- _Exercise directions_: Update the listing below by replacing every "GUI agent" with "interface assistant" and leaving everything else unchanged.

[A few records]
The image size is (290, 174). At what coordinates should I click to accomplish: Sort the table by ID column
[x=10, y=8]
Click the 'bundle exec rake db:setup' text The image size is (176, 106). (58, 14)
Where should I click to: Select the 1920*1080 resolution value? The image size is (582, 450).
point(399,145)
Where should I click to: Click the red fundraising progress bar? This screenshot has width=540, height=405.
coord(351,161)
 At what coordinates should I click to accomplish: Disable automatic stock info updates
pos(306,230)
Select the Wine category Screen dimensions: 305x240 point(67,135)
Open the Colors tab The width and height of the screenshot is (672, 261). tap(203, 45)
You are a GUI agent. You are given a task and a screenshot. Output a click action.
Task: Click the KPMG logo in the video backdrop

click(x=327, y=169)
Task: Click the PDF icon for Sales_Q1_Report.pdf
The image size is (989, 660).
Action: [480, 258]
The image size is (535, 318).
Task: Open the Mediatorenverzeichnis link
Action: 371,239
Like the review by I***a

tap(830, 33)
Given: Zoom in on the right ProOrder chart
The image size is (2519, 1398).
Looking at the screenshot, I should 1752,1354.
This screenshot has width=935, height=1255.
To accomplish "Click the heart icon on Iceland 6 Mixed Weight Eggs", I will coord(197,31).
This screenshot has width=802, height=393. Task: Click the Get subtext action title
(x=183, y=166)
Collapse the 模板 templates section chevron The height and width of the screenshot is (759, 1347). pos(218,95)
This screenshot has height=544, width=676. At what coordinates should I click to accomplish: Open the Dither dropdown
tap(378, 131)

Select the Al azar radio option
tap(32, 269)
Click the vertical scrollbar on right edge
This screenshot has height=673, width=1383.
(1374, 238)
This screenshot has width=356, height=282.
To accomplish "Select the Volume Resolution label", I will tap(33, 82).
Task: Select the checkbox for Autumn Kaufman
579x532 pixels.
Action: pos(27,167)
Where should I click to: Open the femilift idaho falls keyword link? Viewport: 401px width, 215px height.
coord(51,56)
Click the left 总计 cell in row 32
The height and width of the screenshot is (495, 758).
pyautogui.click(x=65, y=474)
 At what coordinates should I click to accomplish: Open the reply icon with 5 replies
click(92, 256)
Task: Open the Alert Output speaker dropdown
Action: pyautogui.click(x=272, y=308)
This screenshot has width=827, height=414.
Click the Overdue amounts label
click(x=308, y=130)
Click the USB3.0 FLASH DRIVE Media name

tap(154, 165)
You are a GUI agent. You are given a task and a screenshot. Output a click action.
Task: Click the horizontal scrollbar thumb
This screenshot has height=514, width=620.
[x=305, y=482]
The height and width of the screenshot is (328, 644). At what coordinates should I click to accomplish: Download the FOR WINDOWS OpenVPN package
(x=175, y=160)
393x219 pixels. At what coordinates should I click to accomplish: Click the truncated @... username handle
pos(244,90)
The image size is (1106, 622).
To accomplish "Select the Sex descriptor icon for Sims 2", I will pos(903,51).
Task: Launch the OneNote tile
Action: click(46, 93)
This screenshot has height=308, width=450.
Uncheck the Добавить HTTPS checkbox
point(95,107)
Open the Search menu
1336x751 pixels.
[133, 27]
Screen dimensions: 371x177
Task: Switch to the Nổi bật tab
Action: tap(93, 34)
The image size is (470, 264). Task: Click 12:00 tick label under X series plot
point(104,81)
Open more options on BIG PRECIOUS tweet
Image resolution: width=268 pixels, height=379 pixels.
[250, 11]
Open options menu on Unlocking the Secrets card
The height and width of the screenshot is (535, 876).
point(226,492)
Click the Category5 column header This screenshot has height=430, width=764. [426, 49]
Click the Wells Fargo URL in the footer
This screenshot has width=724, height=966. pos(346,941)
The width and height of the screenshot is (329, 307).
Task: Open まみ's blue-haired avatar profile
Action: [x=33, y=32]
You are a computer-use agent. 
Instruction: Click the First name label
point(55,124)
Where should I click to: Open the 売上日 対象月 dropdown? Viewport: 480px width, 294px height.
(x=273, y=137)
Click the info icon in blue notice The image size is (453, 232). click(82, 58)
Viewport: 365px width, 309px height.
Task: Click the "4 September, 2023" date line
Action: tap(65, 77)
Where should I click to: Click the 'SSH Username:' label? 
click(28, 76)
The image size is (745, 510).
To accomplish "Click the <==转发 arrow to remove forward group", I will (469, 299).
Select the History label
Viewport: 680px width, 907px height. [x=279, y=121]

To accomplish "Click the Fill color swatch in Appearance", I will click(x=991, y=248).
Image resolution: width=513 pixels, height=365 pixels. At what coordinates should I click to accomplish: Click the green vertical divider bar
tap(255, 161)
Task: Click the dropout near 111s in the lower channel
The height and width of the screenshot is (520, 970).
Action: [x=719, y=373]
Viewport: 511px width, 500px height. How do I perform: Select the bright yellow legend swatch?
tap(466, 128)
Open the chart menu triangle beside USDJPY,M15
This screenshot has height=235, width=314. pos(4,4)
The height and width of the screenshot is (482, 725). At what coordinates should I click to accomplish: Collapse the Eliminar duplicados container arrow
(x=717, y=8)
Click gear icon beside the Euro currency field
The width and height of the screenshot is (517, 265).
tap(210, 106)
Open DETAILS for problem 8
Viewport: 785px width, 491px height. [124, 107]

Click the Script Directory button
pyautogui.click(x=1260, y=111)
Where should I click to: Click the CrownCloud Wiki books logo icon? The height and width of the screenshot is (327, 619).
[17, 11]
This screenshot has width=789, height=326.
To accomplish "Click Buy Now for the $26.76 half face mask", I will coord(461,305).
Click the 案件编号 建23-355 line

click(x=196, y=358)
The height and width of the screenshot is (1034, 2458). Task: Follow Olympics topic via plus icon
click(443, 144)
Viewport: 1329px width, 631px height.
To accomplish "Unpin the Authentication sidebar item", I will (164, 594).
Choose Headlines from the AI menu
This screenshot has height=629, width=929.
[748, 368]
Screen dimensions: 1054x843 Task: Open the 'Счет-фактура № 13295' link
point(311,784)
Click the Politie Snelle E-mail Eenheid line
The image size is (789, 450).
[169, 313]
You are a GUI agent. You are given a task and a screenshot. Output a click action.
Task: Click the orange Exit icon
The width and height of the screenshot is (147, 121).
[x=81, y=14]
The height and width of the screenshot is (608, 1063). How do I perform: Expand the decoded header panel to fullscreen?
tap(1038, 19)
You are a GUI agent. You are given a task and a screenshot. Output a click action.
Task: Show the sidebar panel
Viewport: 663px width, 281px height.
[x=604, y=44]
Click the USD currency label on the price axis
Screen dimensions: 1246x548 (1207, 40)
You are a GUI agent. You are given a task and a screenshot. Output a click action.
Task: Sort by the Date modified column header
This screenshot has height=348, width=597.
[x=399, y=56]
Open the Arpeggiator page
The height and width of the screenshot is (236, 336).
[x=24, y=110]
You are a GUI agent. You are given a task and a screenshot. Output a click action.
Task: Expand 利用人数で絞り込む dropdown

- _Reply_:
The image size is (290, 174). At what coordinates should I click to accomplish: Sort the table by ID column
[x=10, y=8]
Click the 'bundle exec rake db:setup' text The image size is (176, 106). (58, 14)
Where should I click to: Select the 1920*1080 resolution value? The image size is (582, 450).
point(399,145)
Where should I click to: Click the red fundraising progress bar? This screenshot has width=540, height=405.
coord(351,161)
 At what coordinates should I click to accomplish: Disable automatic stock info updates
pos(306,230)
Select the Wine category Screen dimensions: 305x240 point(67,135)
Open the Colors tab The width and height of the screenshot is (672, 261). tap(203, 45)
You are a interface assistant. You are given a task and a screenshot. Output a click action.
Task: Click the KPMG logo in the video backdrop

click(x=327, y=169)
Task: Click the PDF icon for Sales_Q1_Report.pdf
The image size is (989, 660).
Action: [480, 258]
The image size is (535, 318).
Task: Open the Mediatorenverzeichnis link
Action: 371,239
Like the review by I***a

tap(830, 33)
Given: Zoom in on the right ProOrder chart
The image size is (2519, 1398).
Looking at the screenshot, I should 1752,1354.
This screenshot has width=935, height=1255.
To accomplish "Click the heart icon on Iceland 6 Mixed Weight Eggs", I will coord(197,31).
This screenshot has width=802, height=393. Task: Click the Get subtext action title
(x=183, y=166)
Collapse the 模板 templates section chevron The height and width of the screenshot is (759, 1347). pos(218,95)
This screenshot has height=544, width=676. At what coordinates should I click to accomplish: Open the Dither dropdown
tap(378, 131)

Select the Al azar radio option
tap(32, 269)
Click the vertical scrollbar on right edge
This screenshot has height=673, width=1383.
(1374, 238)
This screenshot has width=356, height=282.
To accomplish "Select the Volume Resolution label", I will tap(33, 82).
Task: Select the checkbox for Autumn Kaufman
579x532 pixels.
Action: pos(27,167)
Where should I click to: Open the femilift idaho falls keyword link? Viewport: 401px width, 215px height.
coord(51,56)
Click the left 总计 cell in row 32
The height and width of the screenshot is (495, 758).
pyautogui.click(x=65, y=474)
 At what coordinates should I click to accomplish: Open the reply icon with 5 replies
click(92, 256)
Task: Open the Alert Output speaker dropdown
Action: pyautogui.click(x=272, y=308)
This screenshot has width=827, height=414.
Click the Overdue amounts label
click(x=308, y=130)
Click the USB3.0 FLASH DRIVE Media name

tap(154, 165)
You are a interface assistant. You are given a task and a screenshot. Output a click action.
Task: Click the horizontal scrollbar thumb
This screenshot has height=514, width=620.
[x=305, y=482]
The height and width of the screenshot is (328, 644). At what coordinates should I click to accomplish: Download the FOR WINDOWS OpenVPN package
(x=175, y=160)
393x219 pixels. At what coordinates should I click to accomplish: Click the truncated @... username handle
pos(244,90)
The image size is (1106, 622).
To accomplish "Select the Sex descriptor icon for Sims 2", I will pos(903,51).
Task: Launch the OneNote tile
Action: click(46, 93)
This screenshot has height=308, width=450.
Uncheck the Добавить HTTPS checkbox
point(95,107)
Open the Search menu
1336x751 pixels.
[133, 27]
Screen dimensions: 371x177
Task: Switch to the Nổi bật tab
Action: tap(93, 34)
The image size is (470, 264). Task: Click 12:00 tick label under X series plot
point(104,81)
Open more options on BIG PRECIOUS tweet
Image resolution: width=268 pixels, height=379 pixels.
[250, 11]
Open options menu on Unlocking the Secrets card
The height and width of the screenshot is (535, 876).
point(226,492)
Click the Category5 column header This screenshot has height=430, width=764. [426, 49]
Click the Wells Fargo URL in the footer
This screenshot has width=724, height=966. pos(346,941)
The width and height of the screenshot is (329, 307).
Task: Open まみ's blue-haired avatar profile
Action: [x=33, y=32]
You are a computer-use agent. 
Instruction: Click the First name label
point(55,124)
Where should I click to: Open the 売上日 対象月 dropdown? Viewport: 480px width, 294px height.
(x=273, y=137)
Click the info icon in blue notice The image size is (453, 232). click(82, 58)
Viewport: 365px width, 309px height.
Task: Click the "4 September, 2023" date line
Action: tap(65, 77)
Where should I click to: Click the 'SSH Username:' label? 
click(28, 76)
The image size is (745, 510).
To accomplish "Click the <==转发 arrow to remove forward group", I will (469, 299).
Select the History label
Viewport: 680px width, 907px height. [x=279, y=121]

To accomplish "Click the Fill color swatch in Appearance", I will click(x=991, y=248).
Image resolution: width=513 pixels, height=365 pixels. At what coordinates should I click to accomplish: Click the green vertical divider bar
tap(255, 161)
Task: Click the dropout near 111s in the lower channel
The height and width of the screenshot is (520, 970).
Action: [x=719, y=373]
Viewport: 511px width, 500px height. How do I perform: Select the bright yellow legend swatch?
tap(466, 128)
Open the chart menu triangle beside USDJPY,M15
This screenshot has height=235, width=314. pos(4,4)
The height and width of the screenshot is (482, 725). At what coordinates should I click to accomplish: Collapse the Eliminar duplicados container arrow
(x=717, y=8)
Click gear icon beside the Euro currency field
The width and height of the screenshot is (517, 265).
tap(210, 106)
Open DETAILS for problem 8
Viewport: 785px width, 491px height. [124, 107]

Click the Script Directory button
pyautogui.click(x=1260, y=111)
Where should I click to: Click the CrownCloud Wiki books logo icon? The height and width of the screenshot is (327, 619).
[17, 11]
This screenshot has width=789, height=326.
To accomplish "Click Buy Now for the $26.76 half face mask", I will coord(461,305).
Click the 案件编号 建23-355 line

click(x=196, y=358)
The height and width of the screenshot is (1034, 2458). Task: Follow Olympics topic via plus icon
click(443, 144)
Viewport: 1329px width, 631px height.
To accomplish "Unpin the Authentication sidebar item", I will (164, 594).
Choose Headlines from the AI menu
This screenshot has height=629, width=929.
[748, 368]
Screen dimensions: 1054x843 Task: Open the 'Счет-фактура № 13295' link
point(311,784)
Click the Politie Snelle E-mail Eenheid line
The image size is (789, 450).
[169, 313]
You are a interface assistant. You are given a task and a screenshot. Output a click action.
Task: Click the orange Exit icon
The width and height of the screenshot is (147, 121).
[x=81, y=14]
The height and width of the screenshot is (608, 1063). How do I perform: Expand the decoded header panel to fullscreen?
tap(1038, 19)
You are a interface assistant. You are given a task and a screenshot. Output a click action.
Task: Show the sidebar panel
Viewport: 663px width, 281px height.
[x=604, y=44]
Click the USD currency label on the price axis
Screen dimensions: 1246x548 (1207, 40)
You are a interface assistant. You are given a task and a screenshot. Output a click action.
Task: Sort by the Date modified column header
This screenshot has height=348, width=597.
[x=399, y=56]
Open the Arpeggiator page
The height and width of the screenshot is (236, 336).
[x=24, y=110]
You are a interface assistant. You are given a task and a screenshot. Output a click action.
Task: Expand 利用人数で絞り込む dropdown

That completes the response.